Supreme Court of Idaho, Boise, November 1993 Term.

February 24, 1994.

Attorney(s) appearing for the Case

Hawley, Troxell, Ennis & Hawley, Boise, for appellant. Steve Hardesty argued.

Service, Gasser & Kerl, Pocatello, for respondent. Ron Kerl argued.

McDEVITT, Chief Justice.



On June 11, 1981, the Federal Land Bank of Spokane (the "Bank") loaned appellant, Lynn E. Stevenson ("Stevenson"), $1,000,000 for the purchase of farm land. The loan was secured by a mortgage on the land. Installment payments on the loan were scheduled for the first day of each year, the first coming due January 1, 1982. Stevenson did not pay the first installment as scheduled, and made an interest payment on March 16, 1982. Stevenson made no additional payments until November of 1990.

On July 26, 1984, the Bank filed a complaint of foreclosure against Stevenson. The district court entered a judgment of $1,612,398.02 against Stevenson. On February 18, 1988, Stevenson applied to restructure his loan, as provided by the Federal Agricultural Credit Act, 12 U.S.C. § 2202a (1987) ("ACA"). Stevenson's application was denied. Stevenson appealed the denial to the Credit Review Committee, which upheld the decision not to allow restructuring.

Stevenson filed a petition for Chapter 11 bankruptcy on February 14, 1990. Stevenson and the Bank agreed to settle their claims through a stipulation filed in the bankruptcy proceedings. Under the terms of the stipulation, the Bank was allowed a secured claim of $785,000, and the remainder of the Bank's claim was discharged. Under the stipulation, Stevenson was to make one $100,000 payment on October 1, 1990, and an interest payment of $82,825.72 on December 1, 1990. Stevenson would pay the remaining $685,000 in 25 installments, due the first day of December each year. Stevenson paid the initial $100,000 payment 31 days after it was due, and the first installment 30 days after it came due.

On September 10, 1991, Stevenson's bankruptcy attorney telephoned the Bank's attorney and indicated that Stevenson wished to modify the stipulation because of cash flow problems. Based on several factors, including the conversation between the Bank's attorney and Stevenson's attorney, the loan's repayment history, and Stevenson's past financial information, the Bank determined that the loan was "distressed."1 On September 16, 1991, the Bank issued Stevenson a notice of his right to apply to restructure, as required by the ACA. Stevenson did not apply to restructure the loan.

Between the time he received the notice and defaulted on the loan, Stevenson moved the bankruptcy court to modify his Chapter 11 reorganization plan. The bankruptcy court denied Stevenson's motion. In re Stevenson, 138 B.R. 964 (Bankr.D.Idaho 1992). Stevenson appealed the ruling to the federal district court, which affirmed the bankruptcy court's ruling. 148 B.R. 592 (D.Idaho 1992). Stevenson thereafter appealed the decision to the Ninth Circuit Court of Appeals, where the case is still pending.

The Bank filed a complaint to foreclose May 21, 1992. Stevenson filed a motion to dismiss the complaint, arguing that the pending bankruptcy action divested the district court of subject matter jurisdiction. The Bank then filed a motion for summary judgment under I.R.C.P. 56.

◆ **Directions**
- A) Print the part of the court opinion starting with "On September 10, 1991, Stevenson's" and going on through "restructure the loan.".
- B) In the court opinion, how much did the Federal Land Bank of Spokane lend Stevenson on June 11, 1981, and for what purpose?
The entries are separate material from the court opinion.

◆ **Dataset entries**
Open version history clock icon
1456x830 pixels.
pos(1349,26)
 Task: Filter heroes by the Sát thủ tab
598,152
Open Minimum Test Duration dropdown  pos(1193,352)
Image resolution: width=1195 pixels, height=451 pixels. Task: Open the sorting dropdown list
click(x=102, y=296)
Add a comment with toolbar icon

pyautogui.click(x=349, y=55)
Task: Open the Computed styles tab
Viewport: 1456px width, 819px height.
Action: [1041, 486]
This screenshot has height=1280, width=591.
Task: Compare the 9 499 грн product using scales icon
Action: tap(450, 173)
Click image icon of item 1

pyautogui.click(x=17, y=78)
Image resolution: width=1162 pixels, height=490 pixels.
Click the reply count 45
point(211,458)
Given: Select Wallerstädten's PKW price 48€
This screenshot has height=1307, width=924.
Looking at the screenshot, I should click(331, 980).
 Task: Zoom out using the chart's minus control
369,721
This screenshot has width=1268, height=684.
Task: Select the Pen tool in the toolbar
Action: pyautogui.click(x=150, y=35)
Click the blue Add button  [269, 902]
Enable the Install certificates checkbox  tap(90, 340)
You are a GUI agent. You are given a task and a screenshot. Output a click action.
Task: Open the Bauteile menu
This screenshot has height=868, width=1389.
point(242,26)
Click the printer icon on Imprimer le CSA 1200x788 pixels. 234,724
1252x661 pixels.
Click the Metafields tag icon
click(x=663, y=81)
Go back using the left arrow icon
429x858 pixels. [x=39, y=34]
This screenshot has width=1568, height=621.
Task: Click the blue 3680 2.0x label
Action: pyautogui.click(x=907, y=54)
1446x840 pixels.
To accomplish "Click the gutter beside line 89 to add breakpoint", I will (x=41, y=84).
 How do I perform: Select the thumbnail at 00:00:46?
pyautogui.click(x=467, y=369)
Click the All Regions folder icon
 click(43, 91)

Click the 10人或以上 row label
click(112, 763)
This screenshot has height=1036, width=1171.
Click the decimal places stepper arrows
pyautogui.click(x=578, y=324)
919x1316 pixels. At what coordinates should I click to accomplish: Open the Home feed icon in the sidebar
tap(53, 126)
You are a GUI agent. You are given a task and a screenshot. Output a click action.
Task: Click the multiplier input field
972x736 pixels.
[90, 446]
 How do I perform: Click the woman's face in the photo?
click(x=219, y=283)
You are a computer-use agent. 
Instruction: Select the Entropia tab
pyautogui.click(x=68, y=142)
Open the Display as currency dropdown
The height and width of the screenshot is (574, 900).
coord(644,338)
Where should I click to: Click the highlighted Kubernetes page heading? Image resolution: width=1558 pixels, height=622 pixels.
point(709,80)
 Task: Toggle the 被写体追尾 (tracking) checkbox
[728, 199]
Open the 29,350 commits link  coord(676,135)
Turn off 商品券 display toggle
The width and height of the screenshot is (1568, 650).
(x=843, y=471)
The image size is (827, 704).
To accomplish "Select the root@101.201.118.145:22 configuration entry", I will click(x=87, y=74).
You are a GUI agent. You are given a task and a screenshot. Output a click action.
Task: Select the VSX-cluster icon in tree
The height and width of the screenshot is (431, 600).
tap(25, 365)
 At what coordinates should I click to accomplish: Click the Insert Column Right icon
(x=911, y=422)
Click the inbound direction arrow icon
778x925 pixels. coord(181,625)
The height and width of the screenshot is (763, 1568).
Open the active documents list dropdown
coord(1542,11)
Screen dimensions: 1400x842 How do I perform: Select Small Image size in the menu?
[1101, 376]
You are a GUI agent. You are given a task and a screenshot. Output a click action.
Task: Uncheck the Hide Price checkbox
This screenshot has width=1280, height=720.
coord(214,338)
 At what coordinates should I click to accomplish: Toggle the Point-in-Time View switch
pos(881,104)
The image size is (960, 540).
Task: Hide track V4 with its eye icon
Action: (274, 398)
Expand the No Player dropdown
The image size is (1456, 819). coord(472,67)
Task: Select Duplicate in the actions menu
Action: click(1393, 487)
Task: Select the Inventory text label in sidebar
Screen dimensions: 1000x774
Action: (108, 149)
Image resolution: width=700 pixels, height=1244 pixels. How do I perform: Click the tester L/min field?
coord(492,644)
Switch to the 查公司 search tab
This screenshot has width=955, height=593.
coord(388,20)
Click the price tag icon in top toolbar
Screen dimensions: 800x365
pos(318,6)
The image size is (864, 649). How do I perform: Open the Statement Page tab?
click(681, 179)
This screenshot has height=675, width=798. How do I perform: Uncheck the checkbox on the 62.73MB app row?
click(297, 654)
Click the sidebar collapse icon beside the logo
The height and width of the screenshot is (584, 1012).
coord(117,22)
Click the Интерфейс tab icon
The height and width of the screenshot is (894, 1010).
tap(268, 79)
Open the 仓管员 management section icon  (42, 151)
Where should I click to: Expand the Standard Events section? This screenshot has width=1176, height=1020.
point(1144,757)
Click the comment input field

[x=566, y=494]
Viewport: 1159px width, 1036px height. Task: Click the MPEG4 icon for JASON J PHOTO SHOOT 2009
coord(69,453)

◆ **Task-by-task answers**
- A)
On September 10, 1991, Stevenson's bankruptcy attorney telephoned the Bank's attorney and indicated that Stevenson wished to modify the stipulation because of cash flow problems. Based on several factors, including the conversation between the Bank's attorney and Stevenson's attorney, the loan's repayment history, and Stevenson's past financial information, the Bank determined that the loan was "distressed."1 On September 16, 1991, the Bank issued Stevenson a notice of his right to apply to restructure, as required by the ACA. Stevenson did not apply to restructure the loan.

- B) $1,000,000 for the purchase of farm land.